恋愛の神様
野山小鳥
※※※kotori noyama※※※
ワタクシはその日、控室の一室にいました。
ラジオをバックミュージック代りに、雑誌を捲りながら、オムスビを食べております。
まぁ、聞き様によってはとても優雅なお時間です。
『コレで魅力的な腰のラインをゲット!!』という眉唾ものの通販記事に夢中になっておりますと、扉が開きました。
「お疲れ様でした。」
たった今、ラジオの生放送を終えたハクトさんが戻ってきました。
この間穴を開けたラジオの生放送は、一週間。
今日が最終日でした。
司会の方もさぞやほっとしている事でしょう。
ハクトさん、無口です。
寡黙とは聞こえがよいですが、単なる口下手です。
クールなアーティスト、として売っておりますが、実情は単に『イイ歳なのに人見知りのしゃべり下手』です。
司会の方が必死になって水を向けますが『……まぁ』『……はぁ』『えーと……』の返事のみで、まるで会話が成り立っておりませんでした。
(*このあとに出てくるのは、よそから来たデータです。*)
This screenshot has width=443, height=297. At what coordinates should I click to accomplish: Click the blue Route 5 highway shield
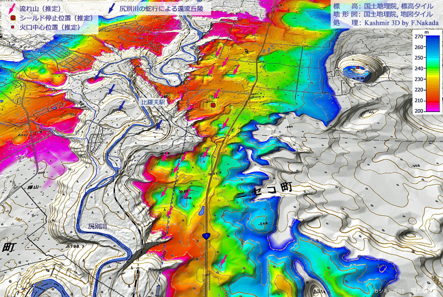[206, 237]
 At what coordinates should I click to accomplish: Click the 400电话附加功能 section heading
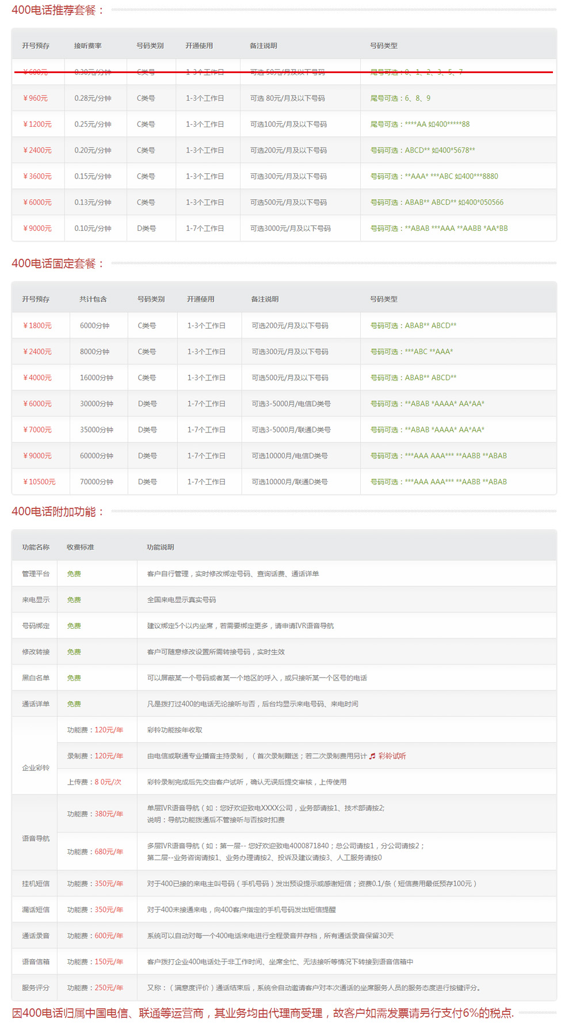(x=58, y=511)
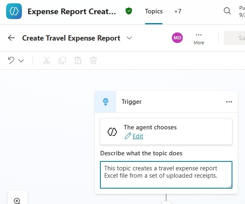
Task: Go back using the left arrow
Action: click(x=11, y=38)
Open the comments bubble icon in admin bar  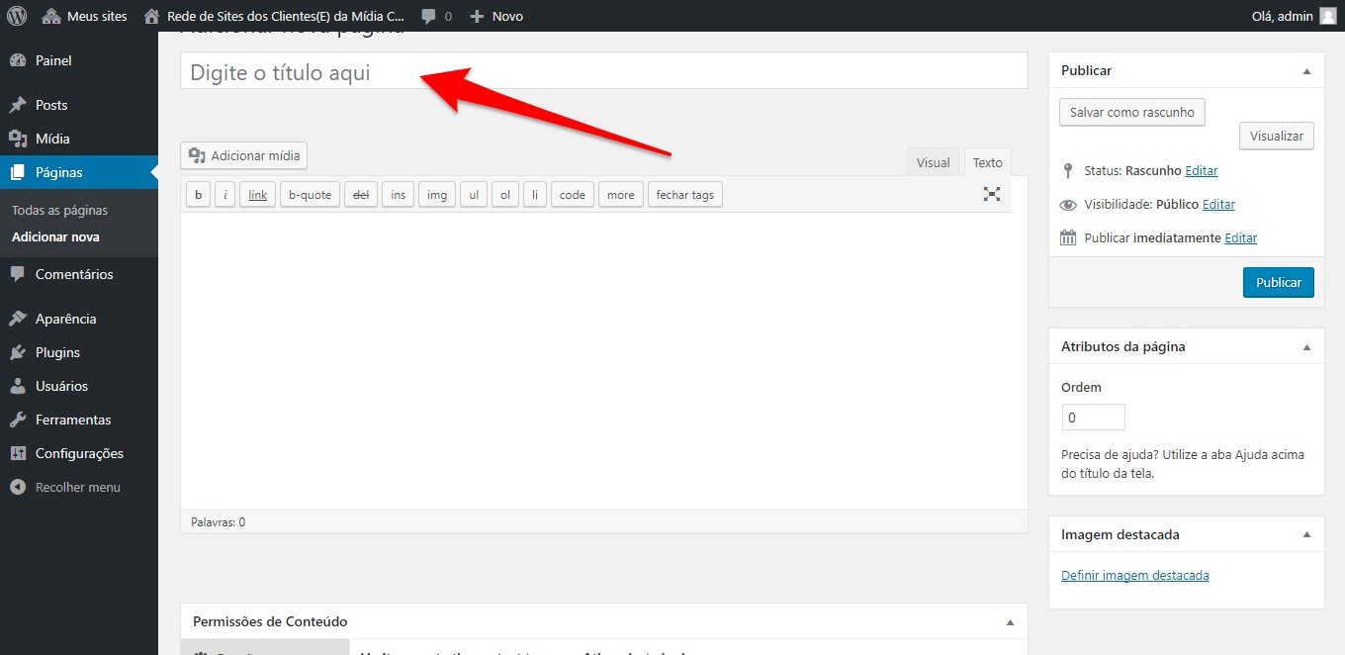click(x=428, y=16)
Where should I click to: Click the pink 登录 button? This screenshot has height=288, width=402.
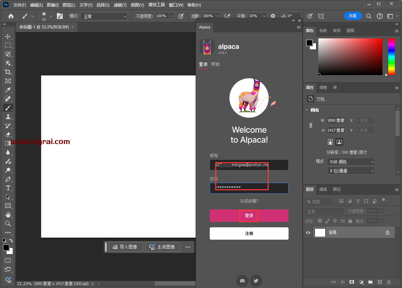click(249, 216)
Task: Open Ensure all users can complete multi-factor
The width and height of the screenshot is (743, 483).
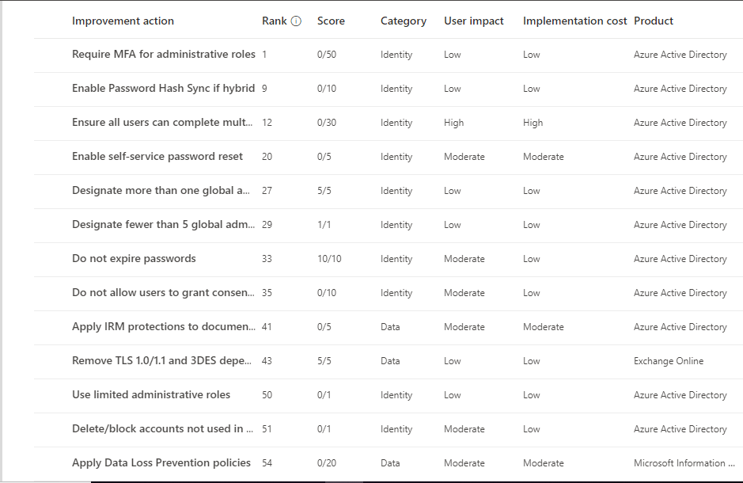Action: click(162, 122)
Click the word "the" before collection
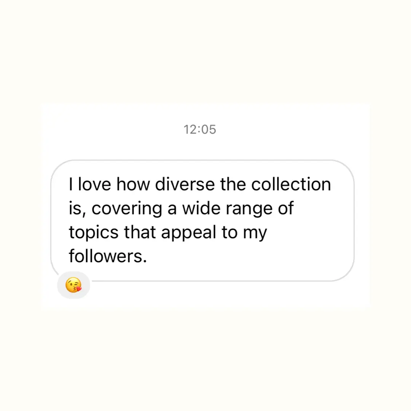Screen dimensions: 411x411 pyautogui.click(x=233, y=184)
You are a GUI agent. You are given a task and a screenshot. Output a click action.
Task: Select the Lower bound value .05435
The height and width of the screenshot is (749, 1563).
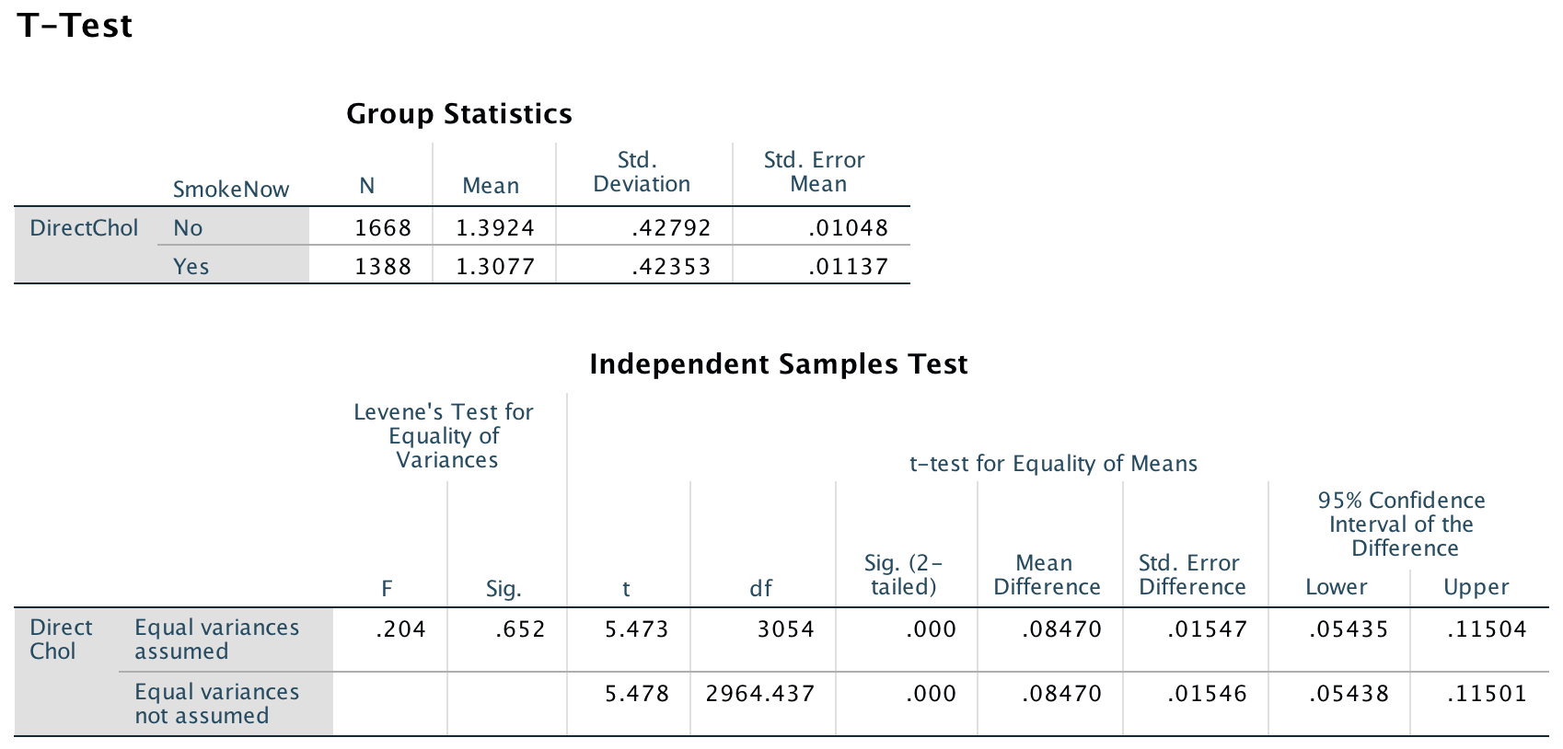click(1349, 629)
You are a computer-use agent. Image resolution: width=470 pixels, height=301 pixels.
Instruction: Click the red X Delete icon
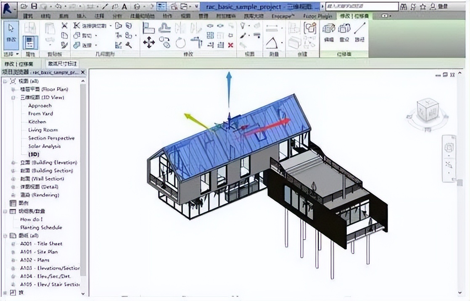click(230, 45)
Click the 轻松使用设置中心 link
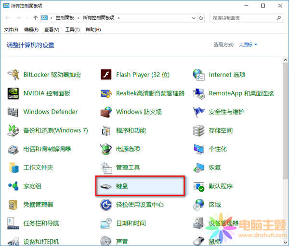The width and height of the screenshot is (289, 246). [x=140, y=205]
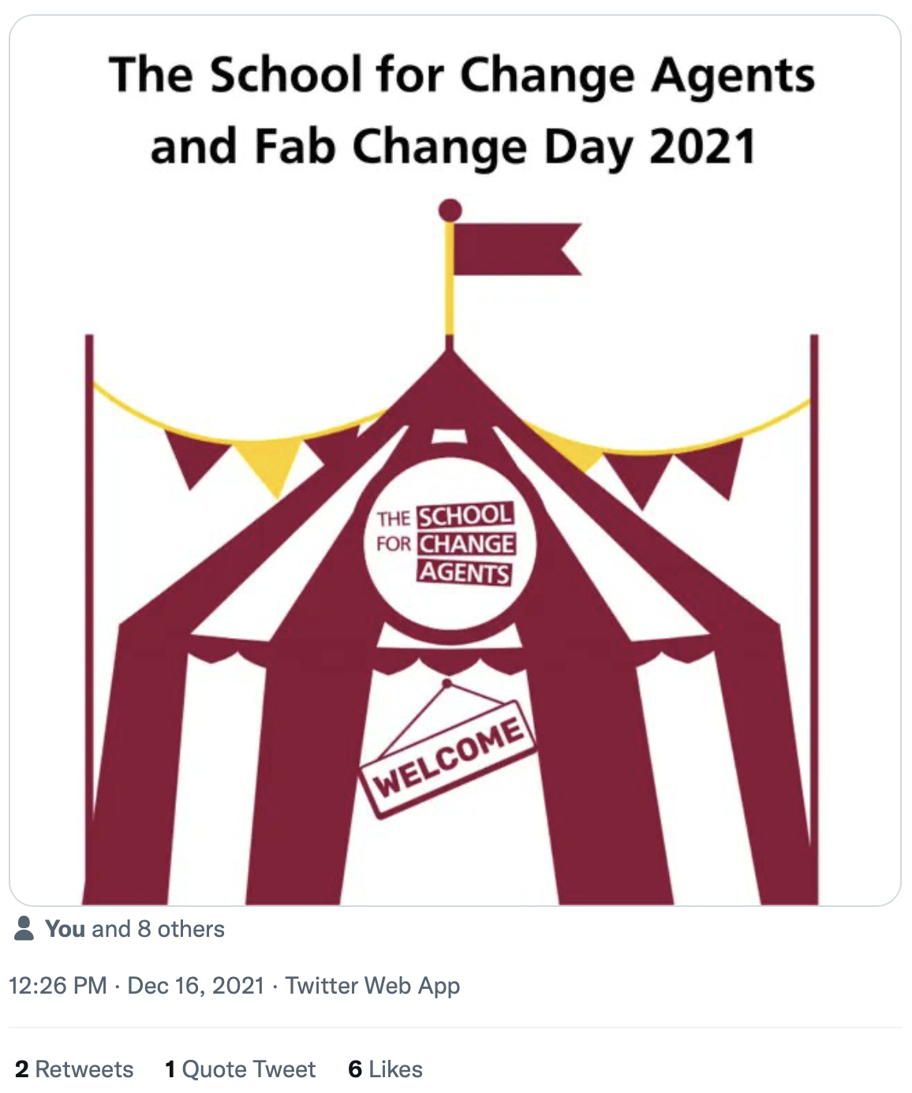Show the 6 Likes list
The image size is (912, 1093).
385,1069
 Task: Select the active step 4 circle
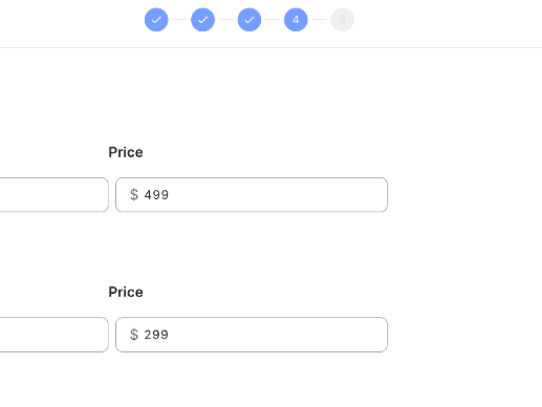click(296, 20)
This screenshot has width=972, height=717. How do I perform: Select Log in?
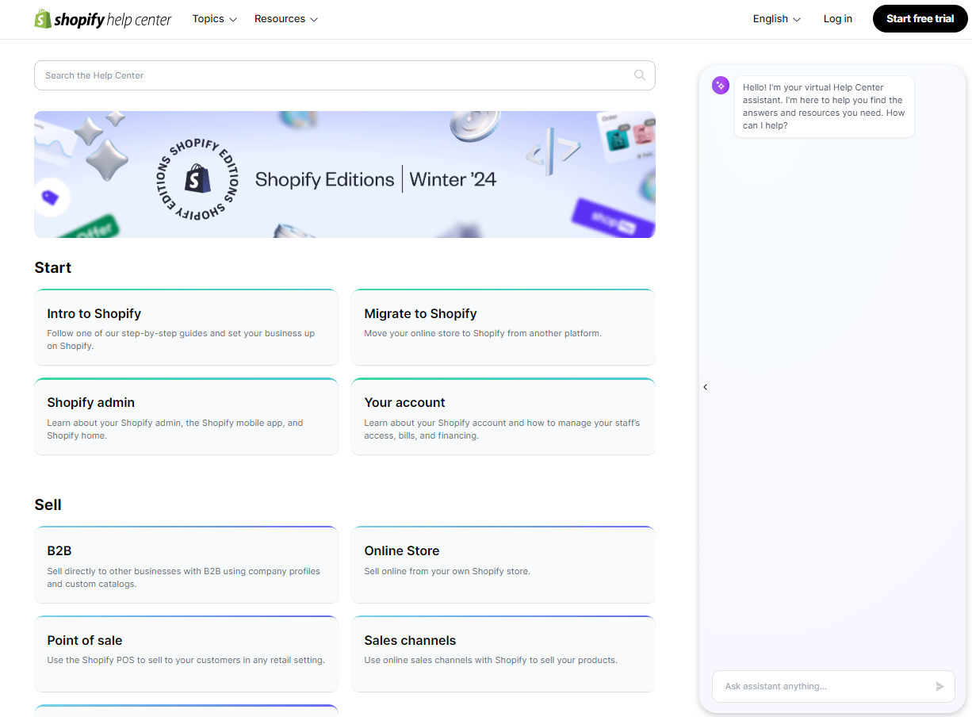click(x=838, y=18)
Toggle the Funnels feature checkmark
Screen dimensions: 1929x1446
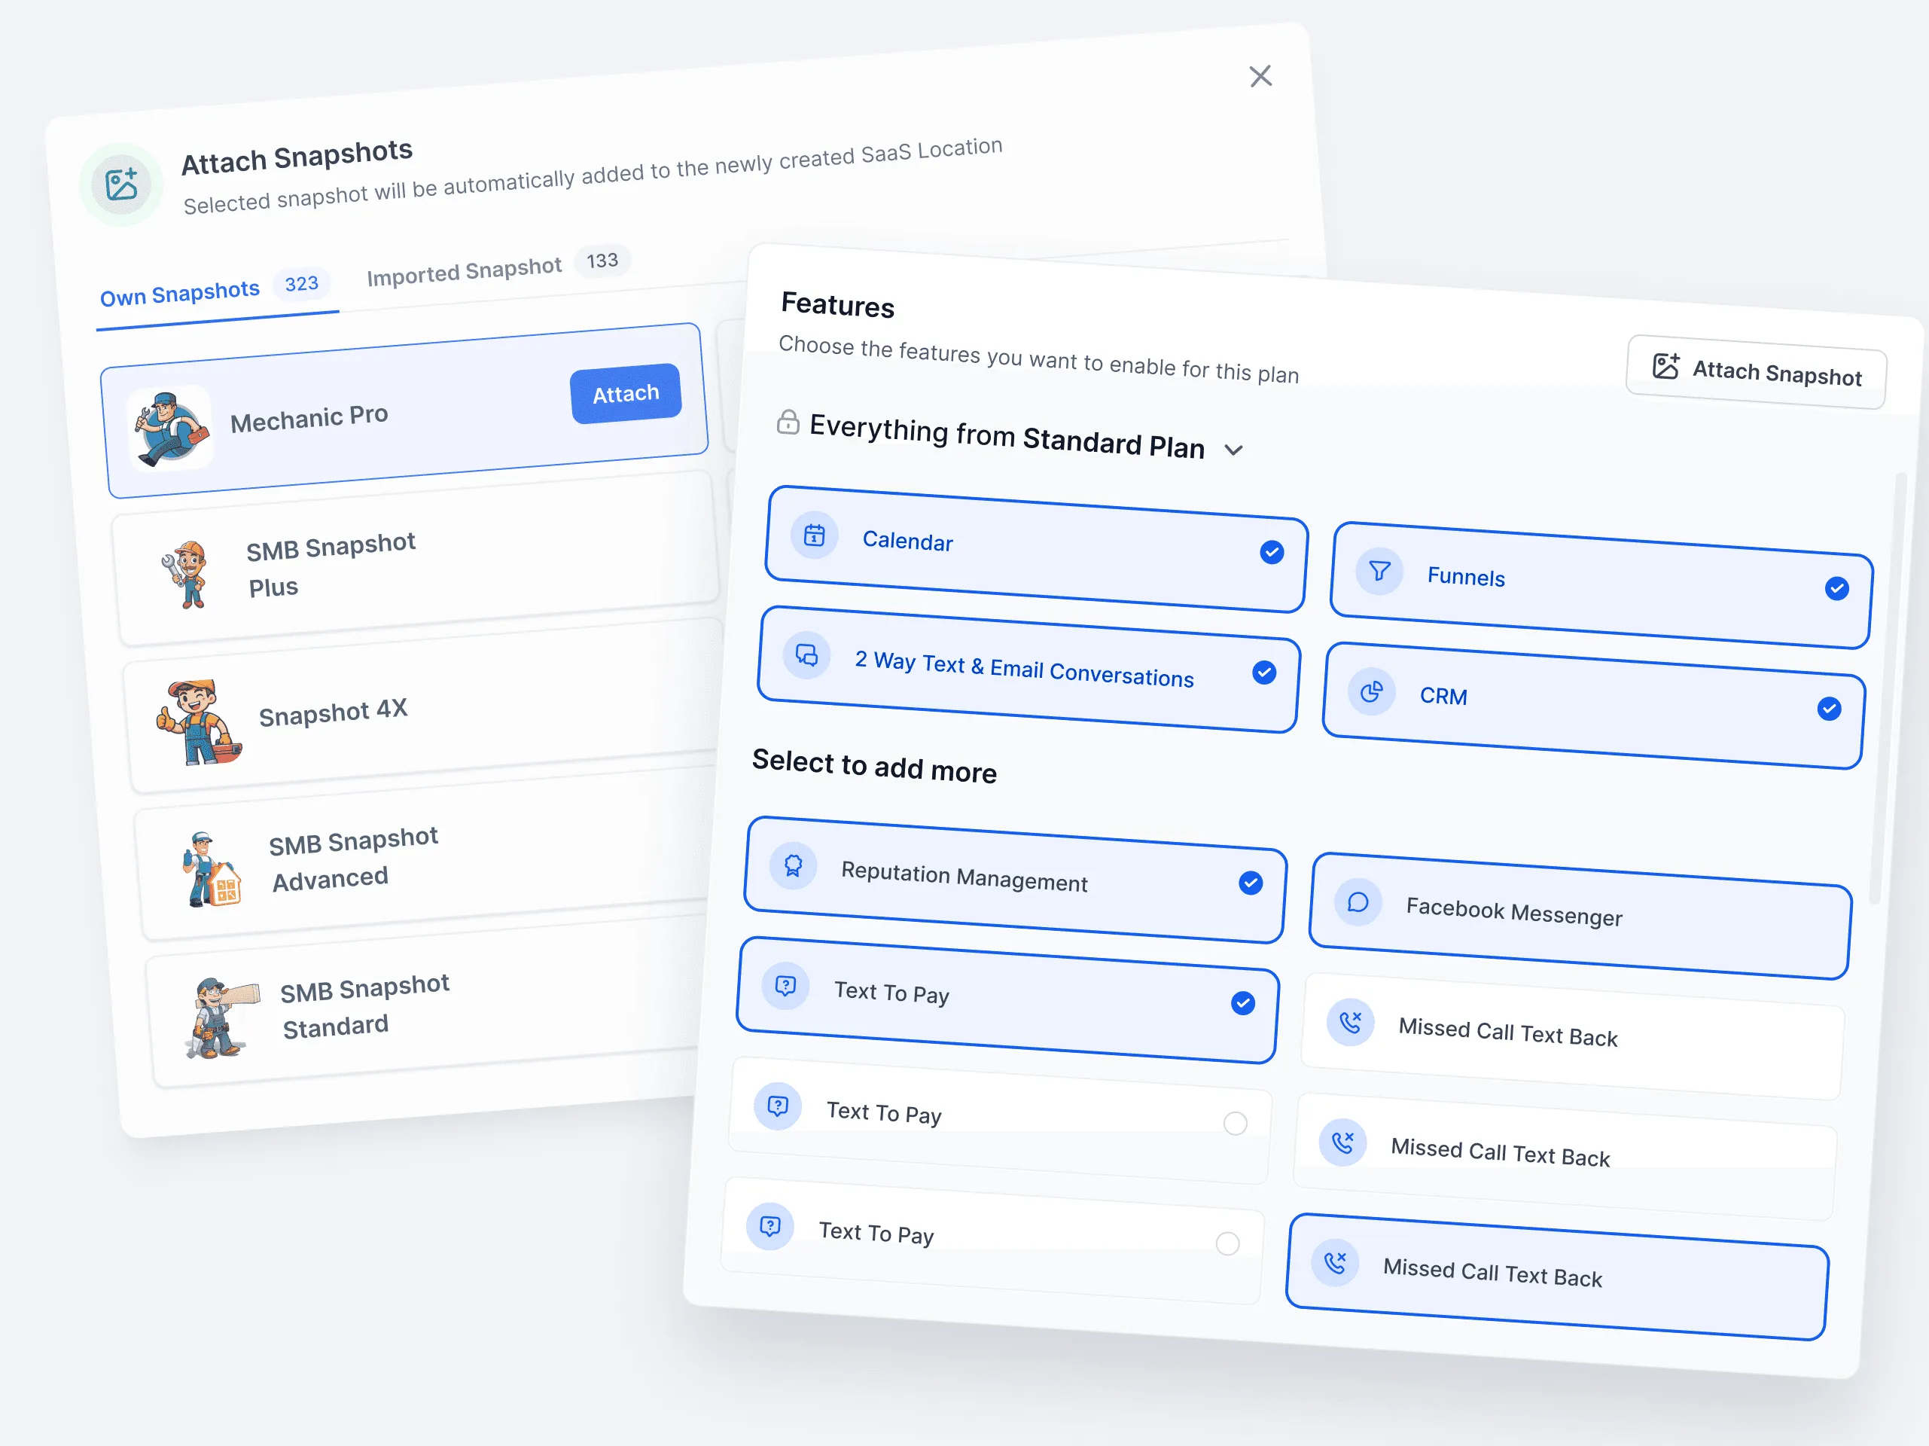1837,589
映像ならまだしもラジオでそれって……聞いているほうがヤキモキします。
逃走した日は『バニーb』のナンバーを掛けてやり過ごしたようですが、ある意味これならいない方が気楽だったのではないでしょうか。
それでも人気絶頂アーティスト。
公開収録のガラス越しにはファンの黒集りができておりました。
歌も然ることながら、その容姿。
甘いマスクに白髪、赤い目の幻想的なキャラ。
女の子の心を鷲掴みなのです。
まだ夕方も早い頃ですが、制服のオジョウサン達、学校大丈夫なんでしょうか。
電話やメールでのアクセスもパンク状態だったとか。
ともかくラジオ放送は成功を収めたようです。